Einstein's theory of relativity is alive and well in the electronics industry. The action: The EU's version of the Restriction on Hazardous Substances (RoHS) is approaching clarity. The reaction: India's version of RoHS appears to be as clear as mud. The EU has officially adopted a revised RoHS which clarifies a number of issues pertaining to the measure and bans six substances from electronics products sold in Europe. (See: Revised RoHS Directive Adopted in EU.)
Under the original version, the scope of products that were required to comply with RoHS left a lot of room for interpretation. The revision tightens those loopholes. Additionally, the EU revision specifies that cables and various attachments to electrical and electronics equipment must also comply with the law, which bans substances such as lead, mercury, and cadmium from electronics products sold in the EU.
India's version, which is moving closer toward its May 2012 implementation, limits the use of 20 substances from electronics products sold in India. Global distributor element14 , which provides updates and analysis of global environmental legislation, has posted a summary of India's RoHS on its Website. According to element14, the proposals on waste electrical and electronic equipment (WEEE) disposal:
- do not say whether these substances are restricted or that manufacturers should attempt to avoid them
- do not state whether the threshold values refer to the concentrations in the finished product, in homogeneous materials or something else
- provide no exemptions or any mechanism for requesting exemptions
- lack clarity of limits.
Inconsistencies among global environmental laws are an ongoing concern in the electronics industry, which has had to greatly modify is processes and materials to meet RoHS requirements.

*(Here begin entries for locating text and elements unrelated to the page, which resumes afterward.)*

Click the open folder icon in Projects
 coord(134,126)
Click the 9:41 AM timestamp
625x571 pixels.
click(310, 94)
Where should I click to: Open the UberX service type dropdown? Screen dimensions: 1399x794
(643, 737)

The ban of lead from solders used in manufacturing has been particularly irksome because non-leaded substitutes don't perform as well as leaded.
Some of the next set of challenges noted by element14: India's proposal requires that medical equipment adhere to the ban, while the EU version currently does not. India's RoHS also bans substances (including some flame retardants) that have no viable alternatives currently available.

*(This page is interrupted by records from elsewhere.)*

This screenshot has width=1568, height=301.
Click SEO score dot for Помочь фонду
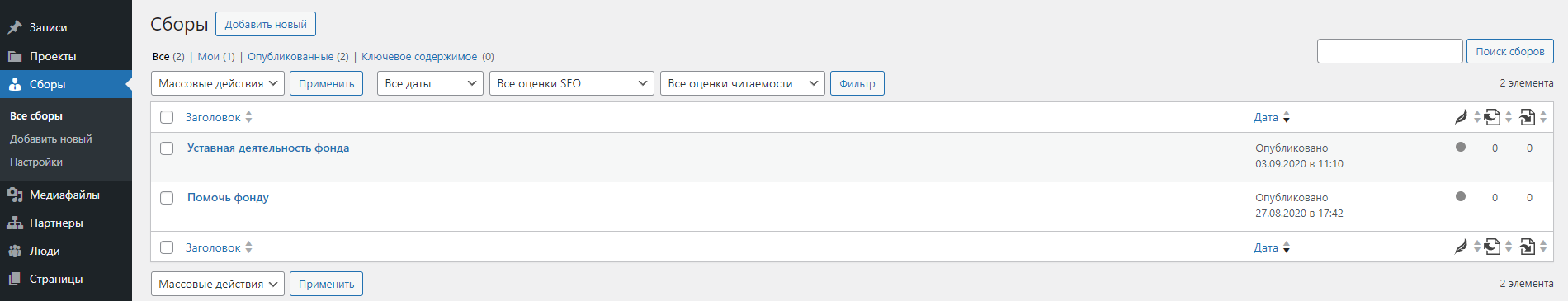(x=1461, y=196)
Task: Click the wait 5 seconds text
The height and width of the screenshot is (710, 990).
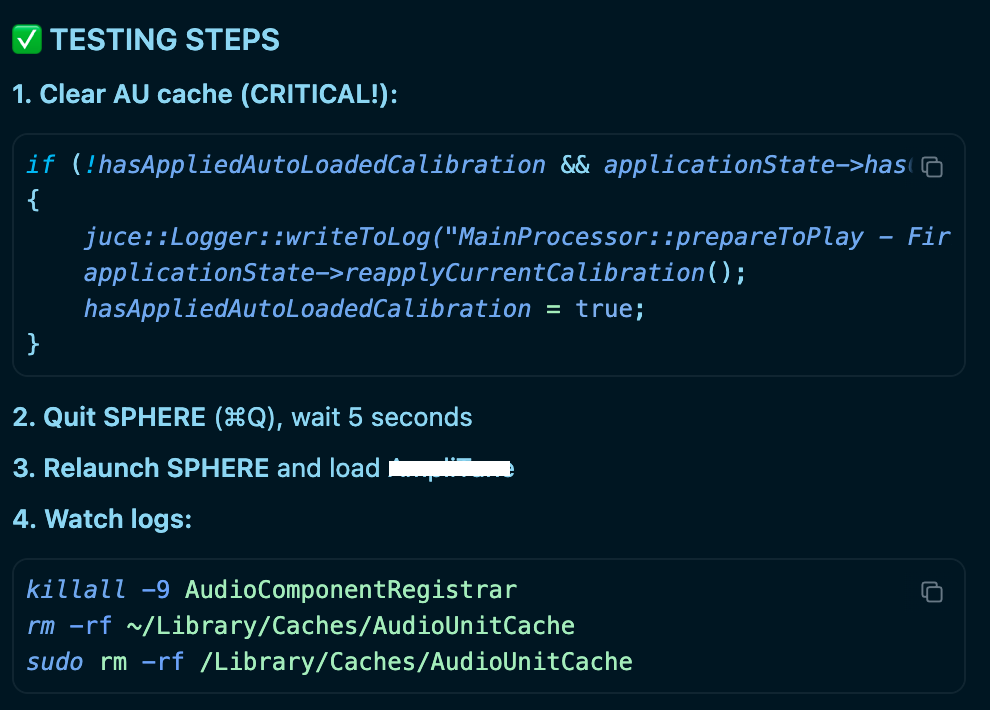Action: pyautogui.click(x=381, y=417)
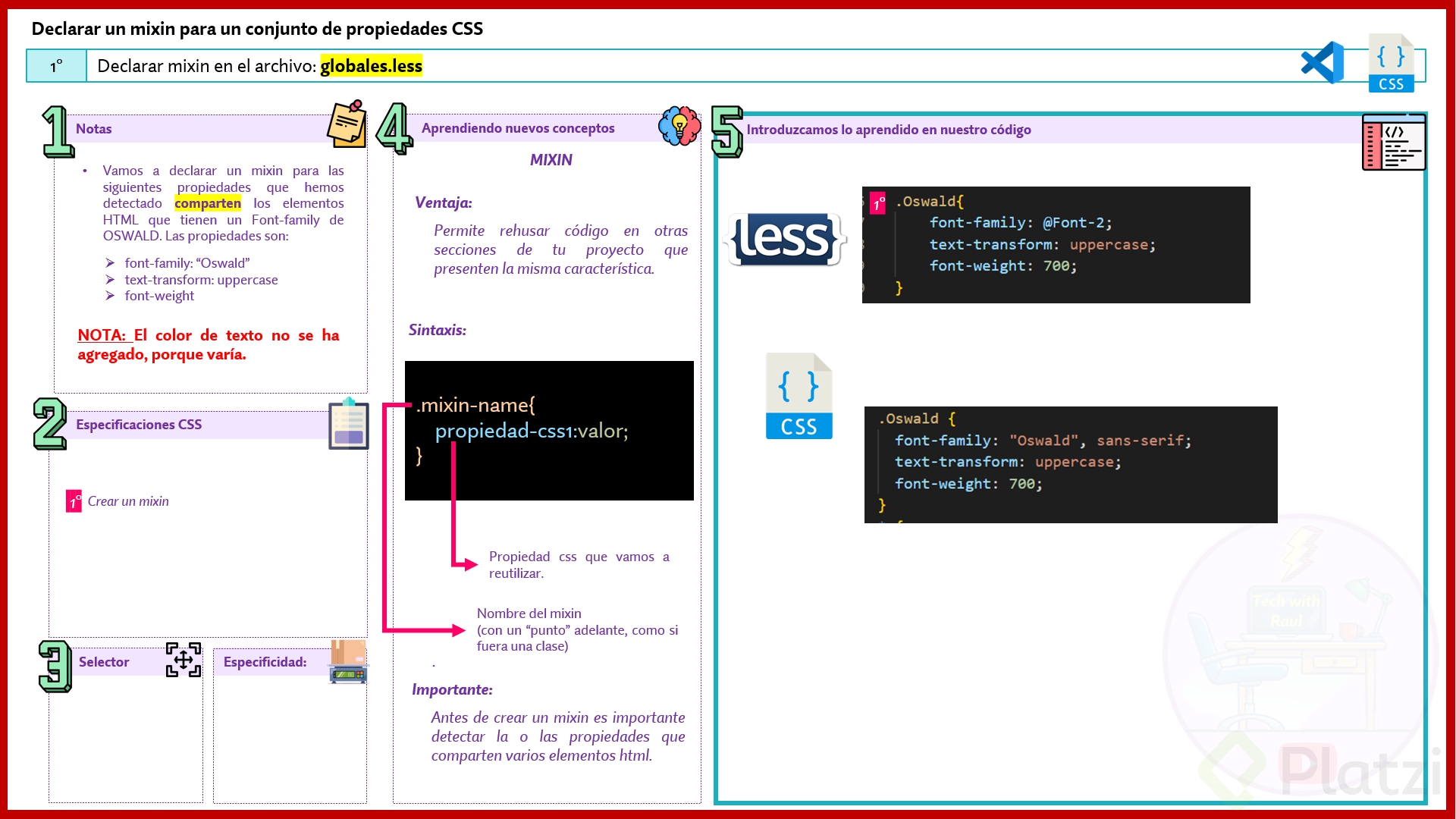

Similar to the EU legislation, India will require manufacturers and importers to supply only “RoHS-compliant” products and to provide written documentation supporting compliance. This has also been an ongoing struggle in the electronics supply chain -- documenting compliance often requires the disclosure of information that component makers regard as proprietary.
There's no question that electronics manufacturers will adhere to these measures. The industry has, with some difficulty, complied with the EU's RoHS. Within the past two years, China has passed its version of RoHS; now, so has India. The EU is an important but relatively small market for electronics manufacturers. China and India, on the other hand, are considered the two largest markets for electronics products in the world.
Either electronics manufacturers come up with new ways to build their products and keep users safe, or a race to develop new flame retardants is on.